Category: Between the lines

  • A Song from the Past: Joyce, Music, and Memory

    Music in James Joyce’s The Dead

    The work of James Joyce is full of music. It is not used only as decoration, but also as a way to express hidden feelings and inner emotions. This is especially clear in the short story The Dead, where Joyce uses the song The Lass of Aughrim to give deeper meaning to the narrative.

    James Joyce Tower, Sandycove, Dublin
    James Joyce Tower, Sandycove, Dublin

    Every year, at the beginning of January, I return to both the story and its film adaptation with a feeling of nostalgia. It is a deeply personal story about love, loss and identity, which T. S. Eliot called one of the greatest short stories ever written. When I listen to the old Irish ballad, I often reread the final, most beautiful paragraph of the story. It always fills me with wonder and deep emotion, and it moves me every time. This passage also has a musical quality, as its gentle rhythm and softly flowing melody create an atmosphere of silence, sadness and reflection, bringing the story to a close.

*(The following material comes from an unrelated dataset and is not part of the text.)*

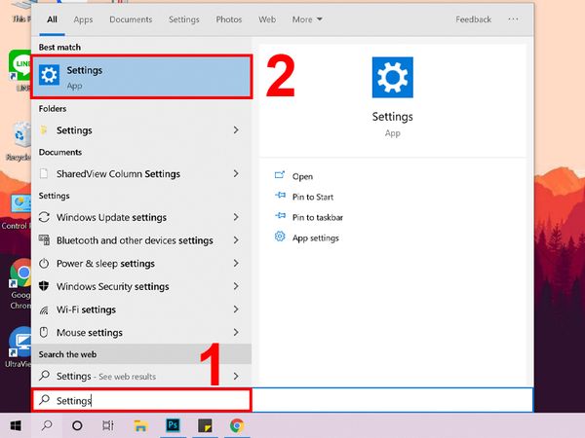
Task: Click the taskbar search magnifier icon
Action: (x=46, y=425)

    A few light taps upon the pane made him turn to the window. It had begun to snow again. He watched sleepily the flakes, silver and dark, falling obliquely against the lamplight. The time had come for him to set out on his journey westward. Yes, the newspapers were right: snow was general all over Ireland. It was falling on every part of the dark central plain, on the treeless hills, falling softly upon the Bog of Allen and, farther westward, softly falling into the dark mutinous Shannon waves. It was falling, too, upon every part of the lonely churchyard on the hill where Michael Furey lay buried. It lay thickly drifted on the crooked crosses and headstones, on the spears of the little gate, on the barren thorns. His soul swooned slowly as he heard the snow falling faintly through the universe and faintly falling, like the descent of their last end, upon all the living and the dead.

    James Joyce, The Dead

    Grave yard in Glendalough, Co. Wicklow, Ireland
    Glendalough, Co. Wicklow, Ireland

    Music is present throughout the entire story, from Italian opera to popular folk songs. Singing, dancing and playing music create the background of the Christmas party, while conversations at the table refer to famous singers and the musical life of Dublin. All of this slowly leads the reader towards the emotional centre of the story.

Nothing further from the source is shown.